A brief biography of Frances Morrell (c. 1771 – 1854) & Thomas Robinson (c. 1771 – 1848)

St Andrew’s Church, Aldborough, 2023. Own photo.

What lovelier question could there be to ask a family historian on her birthday weekend than “What churchyard do you want to visit today?” “Kirkby Hill” I responded promptly, as I’d long wanted to go and find the gravestone of my great, great Uncle Walter, who was killed by a shotgun at the age of seven. “Along the way we could call in and see the Roman mosaics at Aldborough?”. We found the gravestone in question, bumped into my Aunty Sue in the Oxfam in Boroughbridge (which led to a whole new set of discoveries), visited the mosaics and found ourselves unexpectedly enjoying tea and cakes on the village green of Aldborough. I left Mum and Joe chatting with strangers on the next door table and wondered off to mooch around the old church. A perfect day.

#### Supplied information:
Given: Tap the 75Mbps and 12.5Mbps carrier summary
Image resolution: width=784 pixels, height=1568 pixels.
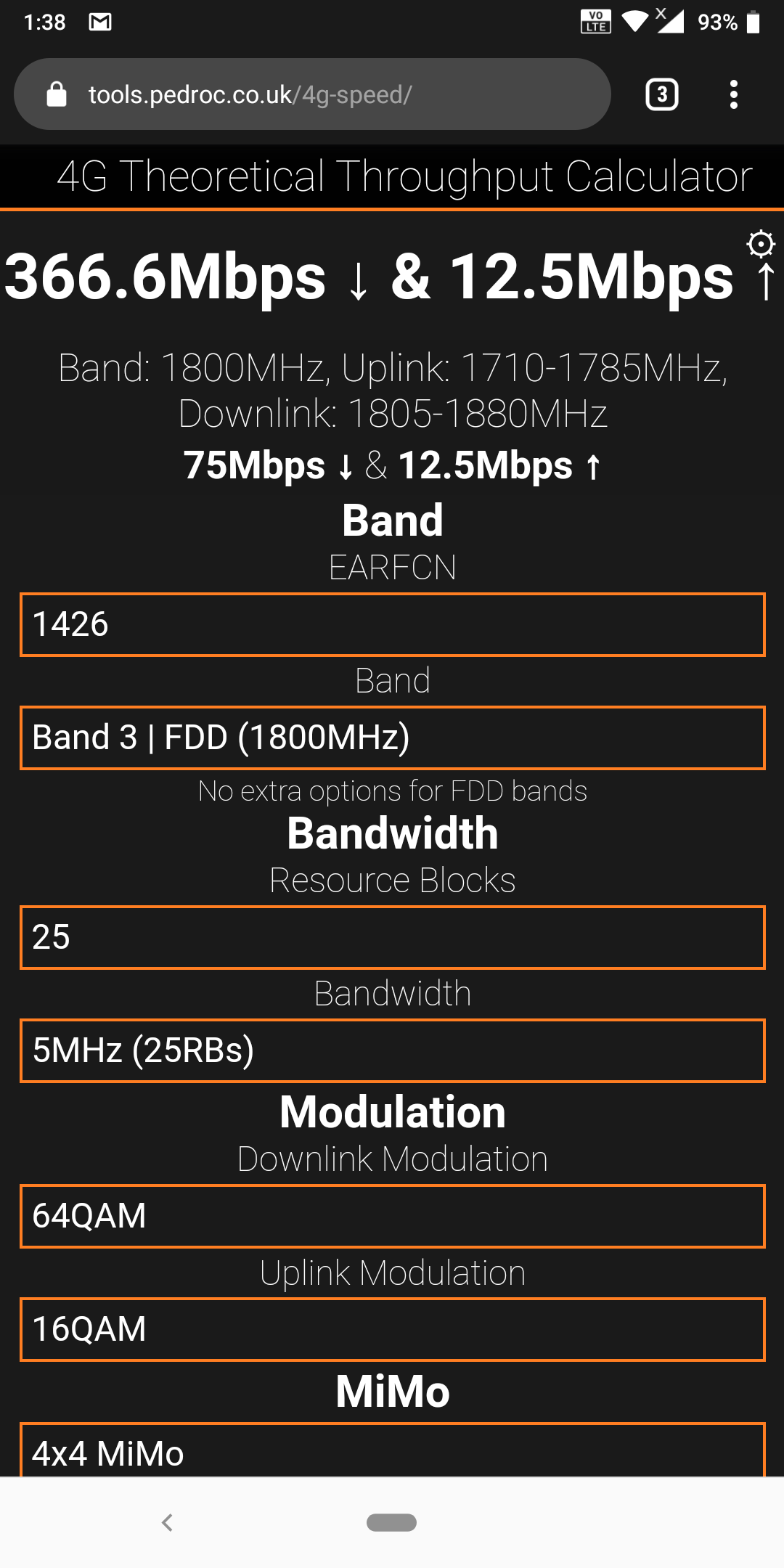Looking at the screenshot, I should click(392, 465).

#### Set of tasks:
a – In the biography of Frances Morrell and Thomas Robinson, who did the writer bump into in the Oxfam in Boroughbridge?
b – Carry on the biography of Frances Morrell and Thomas Robinson from the point where it stops.
The data were taken from a separate source and have no connection to the text.

#### Answer list:
a – The writer's Aunty Sue.

b –
Aldborough (“old town”) feels like somewhere time stopped. Trade had long since moved to its upstart neighbour, Boroughbridge (when the Roman’s built a bridge there). By the 1700s, it had become a rotten borough, controlled by the local landowner, with parliamentary seats available for a price, more lucrative than investing in the village itself. St Andrew’s Church, though, remained the centre of a significant parish, including Boroughbridge, as late as 1866. The church was rebuilt around 1330 after being destroyed by Scottish raiders, with a chancel and tower built in the fifteenth century. The stained-glass windows were a much later addition, but it looks, and feels, largely as it would have at the end of the eighteenth century.

Largely as it did, I discovered later that week, when my 5xG Grandparents, Frances (Morell) and Thomas Robinson were married there on 25 August 1796, two hundred and twenty-seven years and four days before I walked through the same heavy oak doors.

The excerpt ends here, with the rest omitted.